PROVIDED MATERIAL →

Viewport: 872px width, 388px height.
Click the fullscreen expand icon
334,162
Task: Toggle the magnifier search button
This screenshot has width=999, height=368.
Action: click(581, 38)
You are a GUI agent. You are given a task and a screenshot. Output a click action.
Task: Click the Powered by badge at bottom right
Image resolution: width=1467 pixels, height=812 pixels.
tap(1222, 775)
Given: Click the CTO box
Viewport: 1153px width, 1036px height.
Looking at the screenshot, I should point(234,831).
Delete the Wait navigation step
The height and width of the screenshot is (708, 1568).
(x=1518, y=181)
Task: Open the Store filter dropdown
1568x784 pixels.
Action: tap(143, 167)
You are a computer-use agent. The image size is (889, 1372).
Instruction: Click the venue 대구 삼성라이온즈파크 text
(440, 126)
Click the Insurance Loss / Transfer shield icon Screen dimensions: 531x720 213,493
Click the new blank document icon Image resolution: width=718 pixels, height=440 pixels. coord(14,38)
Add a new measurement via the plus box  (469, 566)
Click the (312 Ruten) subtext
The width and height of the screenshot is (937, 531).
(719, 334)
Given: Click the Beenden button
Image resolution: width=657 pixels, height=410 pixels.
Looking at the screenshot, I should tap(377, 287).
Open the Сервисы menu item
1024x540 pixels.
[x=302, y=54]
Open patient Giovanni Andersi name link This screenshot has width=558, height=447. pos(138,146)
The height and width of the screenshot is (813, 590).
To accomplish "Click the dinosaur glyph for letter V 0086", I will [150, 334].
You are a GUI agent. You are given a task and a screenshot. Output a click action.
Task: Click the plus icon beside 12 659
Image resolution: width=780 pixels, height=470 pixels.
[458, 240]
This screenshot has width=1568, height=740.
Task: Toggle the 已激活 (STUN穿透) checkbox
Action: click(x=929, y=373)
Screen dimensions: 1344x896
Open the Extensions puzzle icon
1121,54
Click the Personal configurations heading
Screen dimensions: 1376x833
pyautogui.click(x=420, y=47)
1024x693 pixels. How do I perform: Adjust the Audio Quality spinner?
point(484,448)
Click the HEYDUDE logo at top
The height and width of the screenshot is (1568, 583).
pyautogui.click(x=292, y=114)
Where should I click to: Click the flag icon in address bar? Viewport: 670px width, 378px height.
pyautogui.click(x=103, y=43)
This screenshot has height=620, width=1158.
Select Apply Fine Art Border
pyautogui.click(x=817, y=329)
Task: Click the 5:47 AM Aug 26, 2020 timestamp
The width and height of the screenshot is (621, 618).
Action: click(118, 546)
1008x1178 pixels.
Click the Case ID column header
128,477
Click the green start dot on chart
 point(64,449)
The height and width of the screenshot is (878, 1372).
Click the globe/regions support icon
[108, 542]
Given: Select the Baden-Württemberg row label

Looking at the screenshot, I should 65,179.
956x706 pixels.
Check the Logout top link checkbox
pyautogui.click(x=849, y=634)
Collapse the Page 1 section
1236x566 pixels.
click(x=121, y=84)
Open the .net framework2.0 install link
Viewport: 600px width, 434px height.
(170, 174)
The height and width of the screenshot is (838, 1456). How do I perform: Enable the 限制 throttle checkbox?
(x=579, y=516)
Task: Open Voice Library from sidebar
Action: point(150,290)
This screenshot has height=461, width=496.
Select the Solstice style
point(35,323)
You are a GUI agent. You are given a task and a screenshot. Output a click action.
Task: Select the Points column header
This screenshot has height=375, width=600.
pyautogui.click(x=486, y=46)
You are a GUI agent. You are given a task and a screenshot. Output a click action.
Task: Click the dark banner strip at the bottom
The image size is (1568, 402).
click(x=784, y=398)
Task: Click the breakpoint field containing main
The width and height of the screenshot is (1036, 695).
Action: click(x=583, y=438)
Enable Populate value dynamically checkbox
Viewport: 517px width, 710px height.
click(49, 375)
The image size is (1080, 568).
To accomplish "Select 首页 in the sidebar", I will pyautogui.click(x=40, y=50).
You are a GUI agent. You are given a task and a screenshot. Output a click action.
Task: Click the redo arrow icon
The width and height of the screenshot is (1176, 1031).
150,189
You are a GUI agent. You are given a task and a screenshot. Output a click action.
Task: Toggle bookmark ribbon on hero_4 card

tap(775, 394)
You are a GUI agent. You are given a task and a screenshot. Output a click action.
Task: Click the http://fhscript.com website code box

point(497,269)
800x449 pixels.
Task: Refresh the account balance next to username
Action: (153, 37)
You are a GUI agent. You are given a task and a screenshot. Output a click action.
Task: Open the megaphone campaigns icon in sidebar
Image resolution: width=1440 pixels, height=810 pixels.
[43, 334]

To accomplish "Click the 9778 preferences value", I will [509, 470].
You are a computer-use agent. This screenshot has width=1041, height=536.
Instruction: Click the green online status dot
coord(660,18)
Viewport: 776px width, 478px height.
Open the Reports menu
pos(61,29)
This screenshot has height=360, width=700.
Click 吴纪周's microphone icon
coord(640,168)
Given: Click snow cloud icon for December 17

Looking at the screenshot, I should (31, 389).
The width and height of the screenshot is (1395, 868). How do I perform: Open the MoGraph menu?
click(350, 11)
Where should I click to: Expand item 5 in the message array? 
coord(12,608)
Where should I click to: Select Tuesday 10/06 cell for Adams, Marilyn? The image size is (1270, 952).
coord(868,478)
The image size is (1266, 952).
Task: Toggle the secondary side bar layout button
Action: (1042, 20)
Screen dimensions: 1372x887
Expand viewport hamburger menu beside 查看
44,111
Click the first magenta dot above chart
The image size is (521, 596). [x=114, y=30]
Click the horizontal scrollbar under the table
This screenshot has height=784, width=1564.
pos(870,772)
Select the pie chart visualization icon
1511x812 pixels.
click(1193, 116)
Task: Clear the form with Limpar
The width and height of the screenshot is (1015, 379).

TASK DIRECTIONS → Format the data from the start through the line containing "will [150, 334]." as a JSON list of strings, one string per line, leaving out any blank lines.

SOLVED EXERCISE →
[
  "Viewport: 872px width, 388px height.",
  "Click the fullscreen expand icon",
  "334,162",
  "Task: Toggle the magnifier search button",
  "This screenshot has width=999, height=368.",
  "Action: click(581, 38)",
  "You are a GUI agent. You are given a task and a screenshot. Output a click action.",
  "Task: Click the Powered by badge at bottom right",
  "Image resolution: width=1467 pixels, height=812 pixels.",
  "tap(1222, 775)",
  "Given: Click the CTO box",
  "Viewport: 1153px width, 1036px height.",
  "Looking at the screenshot, I should point(234,831).",
  "Delete the Wait navigation step",
  "The height and width of the screenshot is (708, 1568).",
  "(x=1518, y=181)",
  "Task: Open the Store filter dropdown",
  "1568x784 pixels.",
  "Action: tap(143, 167)",
  "You are a computer-use agent. The image size is (889, 1372).",
  "Instruction: Click the venue 대구 삼성라이온즈파크 text",
  "(440, 126)",
  "Click the Insurance Loss / Transfer shield icon Screen dimensions: 531x720 213,493",
  "Click the new blank document icon Image resolution: width=718 pixels, height=440 pixels. coord(14,38)",
  "Add a new measurement via the plus box  (469, 566)",
  "Click the (312 Ruten) subtext",
  "The width and height of the screenshot is (937, 531).",
  "(719, 334)",
  "Given: Click the Beenden button",
  "Image resolution: width=657 pixels, height=410 pixels.",
  "Looking at the screenshot, I should tap(377, 287).",
  "Open the Сервисы menu item",
  "1024x540 pixels.",
  "[x=302, y=54]",
  "Open patient Giovanni Andersi name link This screenshot has width=558, height=447. pos(138,146)",
  "The height and width of the screenshot is (813, 590).",
  "To accomplish \"Click the dinosaur glyph for letter V 0086\", I will [150, 334]."
]